About Rs 15,000 crore worth of IIBs are slated for issue this financial year. Though aimed at household savers, institutional investors are expected to participate in June’s auction, and this demand will determine their coupon rate.
While sensible, the move is being dubbed a half-measure, as the inflation against which people’s savings would be protected is India’s wholesale rate, the WPI, which usually understates the true cost of living in India. “Linking IIBs with the WPI is more of a political statement by the Government on having ‘tamed’ inflation,” says Professor CS Balasubramaniam of Babasaheb Gawde Institute of Management Studies. In reality, it is always the Consumer Price Index (CPI) that reflects household expenses. In the West, such bonds are usually linked to this index. In India, this difference is significant at this juncture because of a wide gap—of more than 4 percentage points—between the official measures of wholesale and retail inflation. Critics say that India’s WPI-linked IIBs will not save a household its inflationary losses.
However, others argue that WPI-linked IIBs are the best the country can offer at this point, given that using the CPI would push the Centre’s overall borrowing costs up and worsen its already-burdened finances. Still, the Centre is said to be considering CPI-linked bonds as well.

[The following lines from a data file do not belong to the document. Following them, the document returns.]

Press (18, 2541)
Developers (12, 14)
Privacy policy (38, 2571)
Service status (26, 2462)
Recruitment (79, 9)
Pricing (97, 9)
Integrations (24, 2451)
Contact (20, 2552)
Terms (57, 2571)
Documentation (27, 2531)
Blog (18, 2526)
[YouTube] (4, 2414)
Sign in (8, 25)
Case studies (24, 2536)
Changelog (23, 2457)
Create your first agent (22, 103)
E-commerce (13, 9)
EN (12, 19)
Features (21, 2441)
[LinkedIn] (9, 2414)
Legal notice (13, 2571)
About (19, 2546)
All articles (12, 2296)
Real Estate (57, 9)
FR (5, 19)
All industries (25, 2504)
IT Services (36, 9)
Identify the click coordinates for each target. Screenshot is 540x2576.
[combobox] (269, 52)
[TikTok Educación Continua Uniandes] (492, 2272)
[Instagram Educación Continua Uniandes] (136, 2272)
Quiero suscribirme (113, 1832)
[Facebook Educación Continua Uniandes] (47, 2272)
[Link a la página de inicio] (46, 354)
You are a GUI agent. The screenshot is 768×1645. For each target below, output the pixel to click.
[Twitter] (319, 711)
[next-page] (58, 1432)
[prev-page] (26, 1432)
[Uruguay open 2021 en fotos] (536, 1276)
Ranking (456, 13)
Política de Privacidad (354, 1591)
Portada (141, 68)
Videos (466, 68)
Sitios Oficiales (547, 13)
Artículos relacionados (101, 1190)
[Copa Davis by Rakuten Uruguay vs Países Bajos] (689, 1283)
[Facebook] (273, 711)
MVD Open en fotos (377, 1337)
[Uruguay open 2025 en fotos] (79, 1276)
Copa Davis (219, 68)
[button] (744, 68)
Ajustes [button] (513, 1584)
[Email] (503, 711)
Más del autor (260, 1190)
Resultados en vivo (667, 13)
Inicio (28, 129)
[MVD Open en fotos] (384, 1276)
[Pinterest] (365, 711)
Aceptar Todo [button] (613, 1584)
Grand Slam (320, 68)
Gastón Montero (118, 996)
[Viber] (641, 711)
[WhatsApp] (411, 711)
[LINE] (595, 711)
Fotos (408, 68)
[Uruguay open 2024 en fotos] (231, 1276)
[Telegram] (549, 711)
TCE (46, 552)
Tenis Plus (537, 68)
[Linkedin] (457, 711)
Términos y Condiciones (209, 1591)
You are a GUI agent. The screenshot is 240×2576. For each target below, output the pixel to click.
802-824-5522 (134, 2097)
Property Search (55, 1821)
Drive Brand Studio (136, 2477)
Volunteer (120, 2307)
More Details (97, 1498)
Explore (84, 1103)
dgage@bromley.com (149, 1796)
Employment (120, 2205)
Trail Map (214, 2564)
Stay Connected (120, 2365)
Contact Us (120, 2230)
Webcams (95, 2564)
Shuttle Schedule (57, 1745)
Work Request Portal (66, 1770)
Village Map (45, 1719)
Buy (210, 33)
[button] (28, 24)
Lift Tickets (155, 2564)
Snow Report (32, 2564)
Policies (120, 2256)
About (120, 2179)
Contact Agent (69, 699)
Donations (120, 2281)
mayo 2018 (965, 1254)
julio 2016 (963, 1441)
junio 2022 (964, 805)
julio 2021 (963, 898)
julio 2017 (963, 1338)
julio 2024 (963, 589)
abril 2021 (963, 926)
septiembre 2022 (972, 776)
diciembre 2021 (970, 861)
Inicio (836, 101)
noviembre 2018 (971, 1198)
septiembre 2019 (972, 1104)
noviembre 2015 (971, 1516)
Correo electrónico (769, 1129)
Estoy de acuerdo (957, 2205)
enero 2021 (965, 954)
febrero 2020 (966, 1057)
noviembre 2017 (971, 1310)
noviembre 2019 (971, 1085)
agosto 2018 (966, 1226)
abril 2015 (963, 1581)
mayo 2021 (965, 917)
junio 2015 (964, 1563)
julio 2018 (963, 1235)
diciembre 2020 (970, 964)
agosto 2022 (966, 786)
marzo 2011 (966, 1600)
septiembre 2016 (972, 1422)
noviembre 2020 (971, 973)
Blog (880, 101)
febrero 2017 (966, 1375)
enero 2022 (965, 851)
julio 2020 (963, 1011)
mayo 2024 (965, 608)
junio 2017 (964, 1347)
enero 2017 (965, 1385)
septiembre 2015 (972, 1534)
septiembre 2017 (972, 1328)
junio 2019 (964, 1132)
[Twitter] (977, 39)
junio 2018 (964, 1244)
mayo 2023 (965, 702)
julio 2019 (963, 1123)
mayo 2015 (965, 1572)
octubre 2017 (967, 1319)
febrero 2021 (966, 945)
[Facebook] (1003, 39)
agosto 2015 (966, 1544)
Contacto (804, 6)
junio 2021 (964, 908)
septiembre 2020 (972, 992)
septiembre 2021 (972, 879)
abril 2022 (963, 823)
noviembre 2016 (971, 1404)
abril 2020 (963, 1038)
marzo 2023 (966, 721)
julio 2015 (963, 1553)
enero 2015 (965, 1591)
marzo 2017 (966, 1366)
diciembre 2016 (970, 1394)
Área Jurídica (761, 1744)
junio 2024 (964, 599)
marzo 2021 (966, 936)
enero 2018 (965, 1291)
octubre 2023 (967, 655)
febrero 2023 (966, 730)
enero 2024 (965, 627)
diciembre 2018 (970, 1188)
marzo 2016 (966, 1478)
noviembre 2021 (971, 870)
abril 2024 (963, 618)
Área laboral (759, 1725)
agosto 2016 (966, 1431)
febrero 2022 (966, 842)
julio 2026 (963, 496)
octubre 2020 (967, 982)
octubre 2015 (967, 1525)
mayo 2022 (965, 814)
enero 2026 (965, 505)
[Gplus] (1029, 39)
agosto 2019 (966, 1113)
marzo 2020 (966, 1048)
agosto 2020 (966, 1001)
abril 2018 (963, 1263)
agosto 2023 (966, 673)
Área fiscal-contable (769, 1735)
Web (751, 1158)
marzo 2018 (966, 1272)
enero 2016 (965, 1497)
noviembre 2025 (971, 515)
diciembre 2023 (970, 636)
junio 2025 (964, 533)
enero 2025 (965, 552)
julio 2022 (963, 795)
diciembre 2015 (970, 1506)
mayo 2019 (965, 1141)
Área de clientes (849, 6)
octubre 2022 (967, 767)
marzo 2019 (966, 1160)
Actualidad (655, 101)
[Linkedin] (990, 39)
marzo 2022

Another worry is that aam households may not have the cash surpluses needed to invest in IIBs, and so only the financially savvy will buy them. Retail investors may also be put off by the tax they may need to pay on the returns of these bonds. “Some tax incentives should be provided,” says Kapoor. Yet, for all their weaknesses, he adds, IIBs could help India’s bond market get past its infancy phase. At least they are a safe option for the aam aadmi. Unlike chit funds.